• [Material shown]
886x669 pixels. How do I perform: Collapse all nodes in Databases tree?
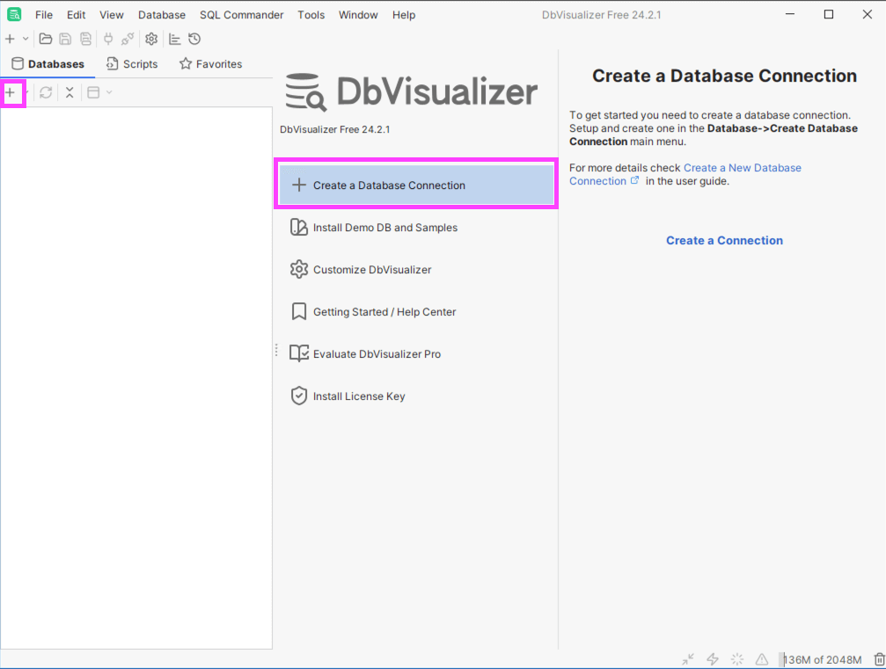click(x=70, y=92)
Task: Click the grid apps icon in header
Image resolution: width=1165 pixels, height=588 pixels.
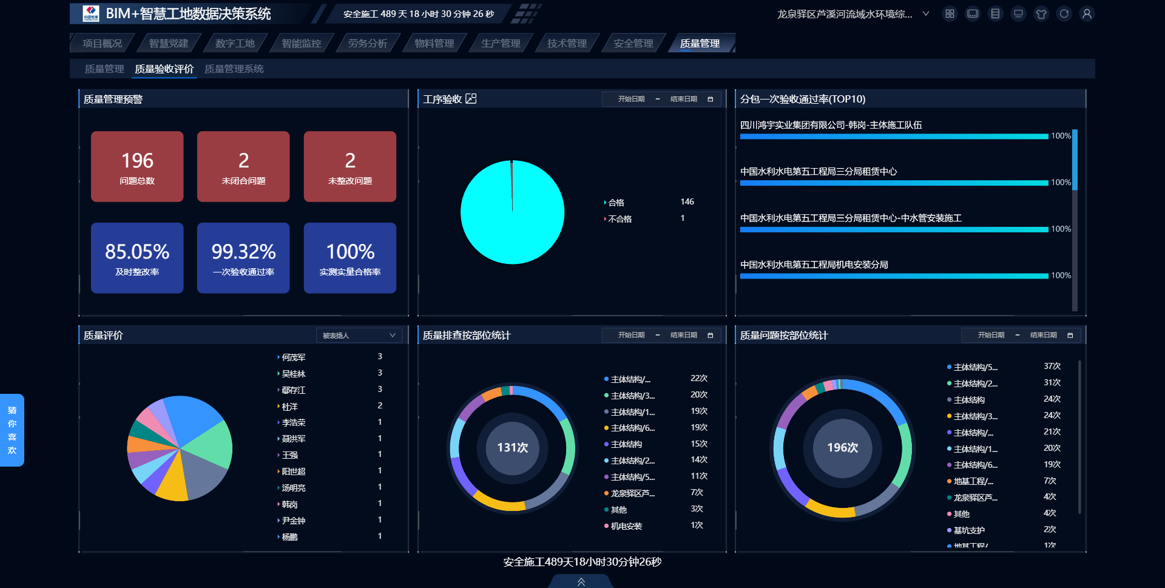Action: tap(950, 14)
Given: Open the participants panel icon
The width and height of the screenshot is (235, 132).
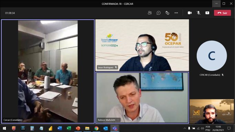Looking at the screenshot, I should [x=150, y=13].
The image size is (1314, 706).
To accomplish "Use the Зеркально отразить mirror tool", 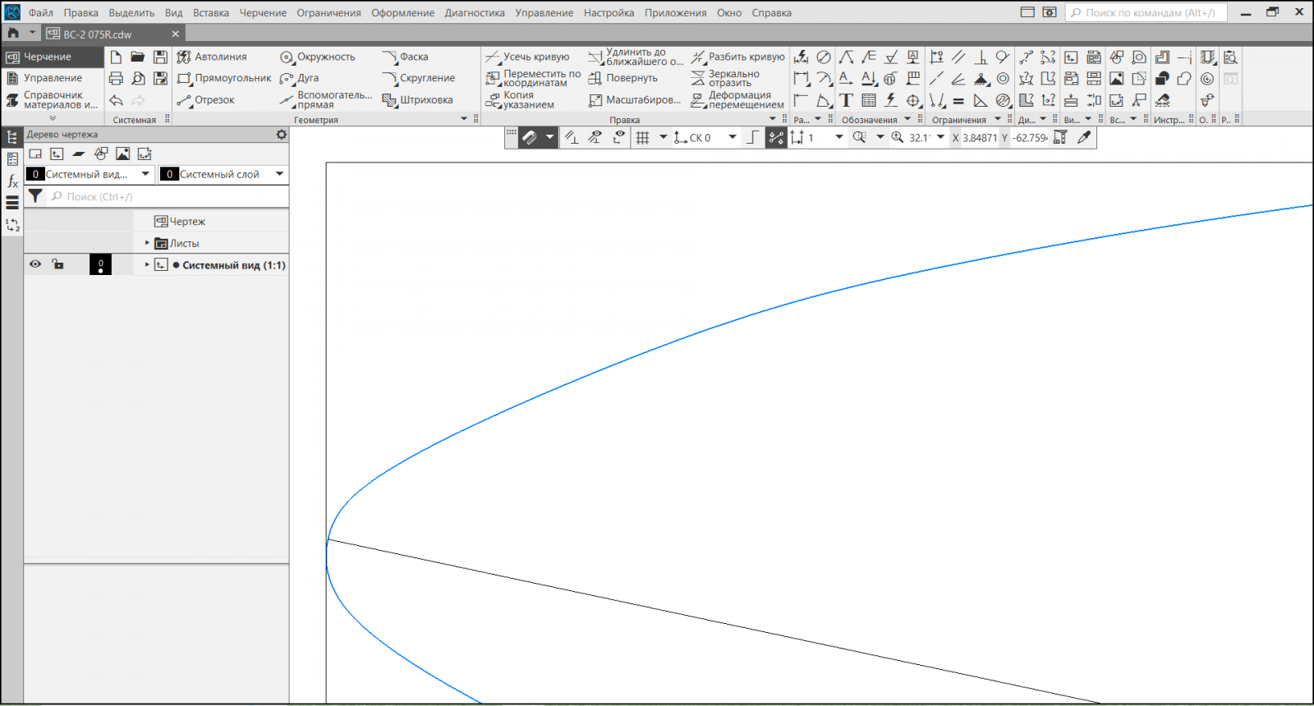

• [Given task] Copy every one of the rows above word for word, and leave the pictures out.

• [Answer for this exercise]
886x669 pixels. How do I perform: Collapse all nodes in Databases tree?
click(x=70, y=92)
Task: Click the grid apps icon in header
Image resolution: width=1165 pixels, height=588 pixels.
Action: tap(950, 14)
Given: Open the participants panel icon
The width and height of the screenshot is (235, 132).
Looking at the screenshot, I should [x=150, y=13].
The image size is (1314, 706).
To accomplish "Use the Зеркально отразить mirror tool", 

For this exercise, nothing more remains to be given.